--- Records supplied Enclosed Below ---

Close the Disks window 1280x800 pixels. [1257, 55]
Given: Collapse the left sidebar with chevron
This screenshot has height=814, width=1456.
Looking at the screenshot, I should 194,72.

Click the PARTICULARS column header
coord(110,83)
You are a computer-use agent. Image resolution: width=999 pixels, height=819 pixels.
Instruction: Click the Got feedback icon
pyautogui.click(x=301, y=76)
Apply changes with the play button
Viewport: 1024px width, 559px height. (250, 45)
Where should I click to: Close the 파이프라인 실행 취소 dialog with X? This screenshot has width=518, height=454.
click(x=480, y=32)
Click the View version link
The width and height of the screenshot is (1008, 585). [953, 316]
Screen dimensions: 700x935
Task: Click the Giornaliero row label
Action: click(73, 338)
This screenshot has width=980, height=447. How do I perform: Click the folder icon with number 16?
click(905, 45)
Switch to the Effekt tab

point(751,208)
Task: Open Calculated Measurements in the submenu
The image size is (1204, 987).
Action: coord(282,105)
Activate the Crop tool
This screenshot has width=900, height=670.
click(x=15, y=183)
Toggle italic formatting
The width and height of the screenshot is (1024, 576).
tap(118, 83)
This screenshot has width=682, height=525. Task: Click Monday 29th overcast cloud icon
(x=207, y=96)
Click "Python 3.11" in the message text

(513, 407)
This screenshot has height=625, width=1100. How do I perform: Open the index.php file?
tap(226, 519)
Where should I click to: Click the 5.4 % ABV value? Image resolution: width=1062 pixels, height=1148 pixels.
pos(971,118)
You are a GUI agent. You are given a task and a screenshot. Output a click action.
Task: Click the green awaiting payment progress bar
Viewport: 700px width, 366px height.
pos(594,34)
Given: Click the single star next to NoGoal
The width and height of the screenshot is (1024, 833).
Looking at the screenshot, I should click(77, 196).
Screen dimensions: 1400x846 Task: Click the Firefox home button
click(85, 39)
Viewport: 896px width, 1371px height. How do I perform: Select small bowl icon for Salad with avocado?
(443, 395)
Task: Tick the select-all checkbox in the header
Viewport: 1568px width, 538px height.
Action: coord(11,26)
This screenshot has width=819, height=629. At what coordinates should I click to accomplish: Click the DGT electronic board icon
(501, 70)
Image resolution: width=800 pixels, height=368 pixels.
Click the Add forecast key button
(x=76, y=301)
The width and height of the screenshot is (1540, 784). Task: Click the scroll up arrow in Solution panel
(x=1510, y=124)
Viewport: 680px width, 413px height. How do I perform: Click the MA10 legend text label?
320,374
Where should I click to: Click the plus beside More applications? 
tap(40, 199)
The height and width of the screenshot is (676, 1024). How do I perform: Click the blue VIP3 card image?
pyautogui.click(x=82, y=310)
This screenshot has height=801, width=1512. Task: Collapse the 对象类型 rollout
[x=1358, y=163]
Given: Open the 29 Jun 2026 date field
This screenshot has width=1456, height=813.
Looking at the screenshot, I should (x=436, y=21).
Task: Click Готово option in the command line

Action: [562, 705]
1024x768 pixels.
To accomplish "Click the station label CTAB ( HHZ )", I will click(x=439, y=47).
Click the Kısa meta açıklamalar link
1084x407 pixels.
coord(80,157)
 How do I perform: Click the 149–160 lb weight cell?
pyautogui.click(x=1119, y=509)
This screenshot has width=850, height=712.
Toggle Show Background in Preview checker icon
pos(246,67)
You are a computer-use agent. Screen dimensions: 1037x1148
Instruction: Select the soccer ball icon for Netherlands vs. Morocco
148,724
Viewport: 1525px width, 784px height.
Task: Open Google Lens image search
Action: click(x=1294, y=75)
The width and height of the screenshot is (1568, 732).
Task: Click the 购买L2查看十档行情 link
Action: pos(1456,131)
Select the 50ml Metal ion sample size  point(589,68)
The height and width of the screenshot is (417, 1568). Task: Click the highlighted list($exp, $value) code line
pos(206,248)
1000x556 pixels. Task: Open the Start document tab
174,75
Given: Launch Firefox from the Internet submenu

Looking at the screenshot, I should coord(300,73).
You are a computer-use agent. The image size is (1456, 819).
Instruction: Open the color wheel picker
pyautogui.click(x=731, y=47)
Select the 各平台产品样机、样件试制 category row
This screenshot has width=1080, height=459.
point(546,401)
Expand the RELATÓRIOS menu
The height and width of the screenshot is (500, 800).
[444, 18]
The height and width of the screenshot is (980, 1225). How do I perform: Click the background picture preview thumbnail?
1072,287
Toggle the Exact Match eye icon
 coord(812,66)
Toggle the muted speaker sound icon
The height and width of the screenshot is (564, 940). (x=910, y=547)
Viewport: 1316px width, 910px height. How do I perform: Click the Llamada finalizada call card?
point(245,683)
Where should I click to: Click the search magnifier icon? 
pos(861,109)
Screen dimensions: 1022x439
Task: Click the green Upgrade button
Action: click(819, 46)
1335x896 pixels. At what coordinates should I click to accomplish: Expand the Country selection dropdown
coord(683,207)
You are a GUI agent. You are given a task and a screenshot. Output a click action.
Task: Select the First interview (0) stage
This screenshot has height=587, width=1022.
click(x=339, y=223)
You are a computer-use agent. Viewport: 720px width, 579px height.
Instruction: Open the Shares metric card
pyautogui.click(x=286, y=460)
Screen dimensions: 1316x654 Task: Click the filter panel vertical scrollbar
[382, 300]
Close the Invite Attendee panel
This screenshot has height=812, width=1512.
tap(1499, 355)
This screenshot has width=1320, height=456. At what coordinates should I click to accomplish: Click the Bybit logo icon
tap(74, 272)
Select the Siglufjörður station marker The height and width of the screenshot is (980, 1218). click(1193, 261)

--- End of Enclosed Records supplied ---

• Task prompt: Reproduce the entries above in full, verbatim.

• Output for this exercise:
Close the Disks window 1280x800 pixels. [1257, 55]
Given: Collapse the left sidebar with chevron
This screenshot has height=814, width=1456.
Looking at the screenshot, I should 194,72.

Click the PARTICULARS column header
coord(110,83)
You are a computer-use agent. Image resolution: width=999 pixels, height=819 pixels.
Instruction: Click the Got feedback icon
pyautogui.click(x=301, y=76)
Apply changes with the play button
Viewport: 1024px width, 559px height. (250, 45)
Where should I click to: Close the 파이프라인 실행 취소 dialog with X? This screenshot has width=518, height=454.
click(x=480, y=32)
Click the View version link
The width and height of the screenshot is (1008, 585). [953, 316]
Screen dimensions: 700x935
Task: Click the Giornaliero row label
Action: click(73, 338)
This screenshot has width=980, height=447. How do I perform: Click the folder icon with number 16?
click(905, 45)
Switch to the Effekt tab

point(751,208)
Task: Open Calculated Measurements in the submenu
The image size is (1204, 987).
Action: coord(282,105)
Activate the Crop tool
This screenshot has width=900, height=670.
click(x=15, y=183)
Toggle italic formatting
The width and height of the screenshot is (1024, 576).
tap(118, 83)
This screenshot has width=682, height=525. Task: Click Monday 29th overcast cloud icon
(x=207, y=96)
Click "Python 3.11" in the message text

(513, 407)
This screenshot has height=625, width=1100. How do I perform: Open the index.php file?
tap(226, 519)
Where should I click to: Click the 5.4 % ABV value? Image resolution: width=1062 pixels, height=1148 pixels.
pos(971,118)
You are a GUI agent. You are given a task and a screenshot. Output a click action.
Task: Click the green awaiting payment progress bar
Viewport: 700px width, 366px height.
pos(594,34)
Given: Click the single star next to NoGoal
The width and height of the screenshot is (1024, 833).
Looking at the screenshot, I should click(77, 196).
Screen dimensions: 1400x846 Task: Click the Firefox home button
click(85, 39)
Viewport: 896px width, 1371px height. How do I perform: Select small bowl icon for Salad with avocado?
(443, 395)
Task: Tick the select-all checkbox in the header
Viewport: 1568px width, 538px height.
Action: coord(11,26)
This screenshot has width=819, height=629. At what coordinates should I click to accomplish: Click the DGT electronic board icon
(501, 70)
Image resolution: width=800 pixels, height=368 pixels.
Click the Add forecast key button
(x=76, y=301)
The width and height of the screenshot is (1540, 784). Task: Click the scroll up arrow in Solution panel
(x=1510, y=124)
Viewport: 680px width, 413px height. How do I perform: Click the MA10 legend text label?
320,374
Where should I click to: Click the plus beside More applications? 
tap(40, 199)
The height and width of the screenshot is (676, 1024). How do I perform: Click the blue VIP3 card image?
pyautogui.click(x=82, y=310)
This screenshot has height=801, width=1512. Task: Collapse the 对象类型 rollout
[x=1358, y=163]
Given: Open the 29 Jun 2026 date field
This screenshot has width=1456, height=813.
Looking at the screenshot, I should (x=436, y=21).
Task: Click Готово option in the command line

Action: [562, 705]
1024x768 pixels.
To accomplish "Click the station label CTAB ( HHZ )", I will click(x=439, y=47).
Click the Kısa meta açıklamalar link
1084x407 pixels.
coord(80,157)
 How do I perform: Click the 149–160 lb weight cell?
pyautogui.click(x=1119, y=509)
This screenshot has width=850, height=712.
Toggle Show Background in Preview checker icon
pos(246,67)
You are a computer-use agent. Screen dimensions: 1037x1148
Instruction: Select the soccer ball icon for Netherlands vs. Morocco
148,724
Viewport: 1525px width, 784px height.
Task: Open Google Lens image search
Action: click(x=1294, y=75)
The width and height of the screenshot is (1568, 732).
Task: Click the 购买L2查看十档行情 link
Action: pos(1456,131)
Select the 50ml Metal ion sample size  point(589,68)
The height and width of the screenshot is (417, 1568). Task: Click the highlighted list($exp, $value) code line
pos(206,248)
1000x556 pixels. Task: Open the Start document tab
174,75
Given: Launch Firefox from the Internet submenu

Looking at the screenshot, I should coord(300,73).
You are a computer-use agent. The image size is (1456, 819).
Instruction: Open the color wheel picker
pyautogui.click(x=731, y=47)
Select the 各平台产品样机、样件试制 category row
This screenshot has width=1080, height=459.
point(546,401)
Expand the RELATÓRIOS menu
The height and width of the screenshot is (500, 800).
[444, 18]
The height and width of the screenshot is (980, 1225). How do I perform: Click the background picture preview thumbnail?
1072,287
Toggle the Exact Match eye icon
 coord(812,66)
Toggle the muted speaker sound icon
The height and width of the screenshot is (564, 940). (x=910, y=547)
Viewport: 1316px width, 910px height. How do I perform: Click the Llamada finalizada call card?
point(245,683)
Where should I click to: Click the search magnifier icon? 
pos(861,109)
Screen dimensions: 1022x439
Task: Click the green Upgrade button
Action: click(819, 46)
1335x896 pixels. At what coordinates should I click to accomplish: Expand the Country selection dropdown
coord(683,207)
You are a GUI agent. You are given a task and a screenshot. Output a click action.
Task: Select the First interview (0) stage
This screenshot has height=587, width=1022.
click(x=339, y=223)
You are a computer-use agent. Viewport: 720px width, 579px height.
Instruction: Open the Shares metric card
pyautogui.click(x=286, y=460)
Screen dimensions: 1316x654 Task: Click the filter panel vertical scrollbar
[382, 300]
Close the Invite Attendee panel
This screenshot has height=812, width=1512.
tap(1499, 355)
This screenshot has width=1320, height=456. At what coordinates should I click to accomplish: Click the Bybit logo icon
tap(74, 272)
Select the Siglufjörður station marker The height and width of the screenshot is (980, 1218). click(1193, 261)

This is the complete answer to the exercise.